Penulis: Prihastomo Wahyu Widodo
KONTAN.CO.ID - Kecurigaan dunia Barat terhadap kedekatan hubungan Rusia dan Korea Utara masih berlanjut. Kali ini, Korea Utara dituding siap memasok rudal balistik ke Rusia demi keperluan perang di Ukraina.
Kepala Conflict Armament Research, Jonah Leff, memprediksi Korea Utara dapat memproduksi rudal balistik dan memasoknya ke Rusia untuk digunakan melawan Ukraina dalam hitungan bulan.
Di hadapan Dewan Keamanan PBB hari Rabu (18/12), Leff mengklaim para penelitinya telah memeriksa bukti-bukti yang ada di lapangan untuk memperkuat dugaan, termasuk serpihan rudal yang ditemukan di Ukraina pada bulan Juli dan Agustus lalu.
Baca Juga: Kim Jong Un Sebut Perilaku Agresif AS Bisa Memicu Perang Nuklir
"Ini adalah bukti publik pertama yang menunjukkan rudal diproduksi di Korea Utara dan kemudian digunakan di Ukraina dalam hitungan bulan, bukan tahun," kata Leff, dikutip AP.
Ini bukan kali pertama Leff melaporkan keterlibatan rudal balistik Korea Utara dalam perang Ukraina. Pada bulan Juni lalu, Leff mengatakan bahwa organisasi yang dipimpinnya menetapkan bahwa sisa-sisa rudal balistik yang ditemukan di Ukraina awal tahun ini berasal dari rudal yang diproduksi di Korea Utara.

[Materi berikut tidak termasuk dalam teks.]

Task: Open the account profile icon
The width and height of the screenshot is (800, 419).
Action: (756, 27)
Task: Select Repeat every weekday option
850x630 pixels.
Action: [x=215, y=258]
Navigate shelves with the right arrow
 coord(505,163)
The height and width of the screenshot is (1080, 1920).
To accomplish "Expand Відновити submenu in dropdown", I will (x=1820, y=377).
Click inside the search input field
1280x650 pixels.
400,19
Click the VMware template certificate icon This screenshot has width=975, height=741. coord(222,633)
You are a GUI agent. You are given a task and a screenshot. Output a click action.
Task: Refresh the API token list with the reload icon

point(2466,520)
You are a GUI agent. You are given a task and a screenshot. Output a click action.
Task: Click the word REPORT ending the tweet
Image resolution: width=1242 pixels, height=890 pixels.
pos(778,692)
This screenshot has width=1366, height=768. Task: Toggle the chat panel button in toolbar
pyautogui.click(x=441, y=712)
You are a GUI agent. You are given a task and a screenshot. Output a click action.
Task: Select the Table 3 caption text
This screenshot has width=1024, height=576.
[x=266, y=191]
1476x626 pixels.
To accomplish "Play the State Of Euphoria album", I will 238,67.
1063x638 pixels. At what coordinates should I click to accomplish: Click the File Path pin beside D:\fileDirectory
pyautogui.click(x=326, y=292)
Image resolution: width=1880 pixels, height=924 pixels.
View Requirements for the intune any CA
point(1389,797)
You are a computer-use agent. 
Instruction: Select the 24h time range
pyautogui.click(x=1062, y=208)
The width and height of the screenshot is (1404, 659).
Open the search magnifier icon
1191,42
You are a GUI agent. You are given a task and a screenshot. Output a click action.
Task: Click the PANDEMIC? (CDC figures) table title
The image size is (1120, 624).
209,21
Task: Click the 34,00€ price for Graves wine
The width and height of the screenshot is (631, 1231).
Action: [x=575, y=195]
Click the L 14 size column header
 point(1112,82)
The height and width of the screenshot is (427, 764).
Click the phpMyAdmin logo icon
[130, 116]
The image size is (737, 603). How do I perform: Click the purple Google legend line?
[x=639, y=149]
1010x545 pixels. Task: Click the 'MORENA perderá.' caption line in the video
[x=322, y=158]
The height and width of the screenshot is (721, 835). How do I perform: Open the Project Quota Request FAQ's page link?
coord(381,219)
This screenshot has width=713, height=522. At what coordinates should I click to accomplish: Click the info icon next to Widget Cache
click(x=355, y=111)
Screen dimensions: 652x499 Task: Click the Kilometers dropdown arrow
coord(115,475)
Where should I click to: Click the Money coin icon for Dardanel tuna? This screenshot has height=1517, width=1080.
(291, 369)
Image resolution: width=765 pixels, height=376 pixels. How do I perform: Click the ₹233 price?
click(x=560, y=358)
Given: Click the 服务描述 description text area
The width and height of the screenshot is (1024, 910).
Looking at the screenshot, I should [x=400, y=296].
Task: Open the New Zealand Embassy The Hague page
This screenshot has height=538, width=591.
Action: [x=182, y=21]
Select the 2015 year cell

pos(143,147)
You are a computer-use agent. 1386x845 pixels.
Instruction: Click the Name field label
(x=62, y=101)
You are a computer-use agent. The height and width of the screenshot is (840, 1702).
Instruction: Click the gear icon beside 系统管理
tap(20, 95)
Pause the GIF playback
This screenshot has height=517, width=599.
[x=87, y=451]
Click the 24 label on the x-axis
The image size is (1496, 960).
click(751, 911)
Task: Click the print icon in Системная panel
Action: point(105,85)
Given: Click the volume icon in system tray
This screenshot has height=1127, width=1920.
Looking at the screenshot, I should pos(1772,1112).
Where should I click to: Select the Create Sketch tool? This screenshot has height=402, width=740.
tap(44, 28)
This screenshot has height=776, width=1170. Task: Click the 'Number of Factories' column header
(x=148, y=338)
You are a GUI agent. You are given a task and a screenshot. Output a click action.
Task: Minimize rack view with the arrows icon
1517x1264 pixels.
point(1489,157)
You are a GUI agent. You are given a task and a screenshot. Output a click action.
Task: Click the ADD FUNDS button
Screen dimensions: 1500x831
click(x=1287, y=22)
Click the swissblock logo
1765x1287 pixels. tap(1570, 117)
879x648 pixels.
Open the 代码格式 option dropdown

Conflict Armament Research merupakan organisasi yang berbasis di Inggris. Berdiri sejak 2011, organisasi ini mendokumentasikan dan melacak senjata yang digunakan dalam konflik guna membantu pemerintah dalam melawan pengalihan dan proliferasi.
Mereka telah secara khusus memantau perang di Ukraina sejak tahun 2018.
Baca Juga: 500 Tentara Korea Utara Dilaporkan Tewas dalam Pertempuran di Ukraina
Rudal Balistik Korea Utara di Perang Ukraina
Conflict Armament Research mengonfirmasi penggunaan terus-menerus rudal balistik Korea Utara yang baru diproduksi selama perang di Ukraina.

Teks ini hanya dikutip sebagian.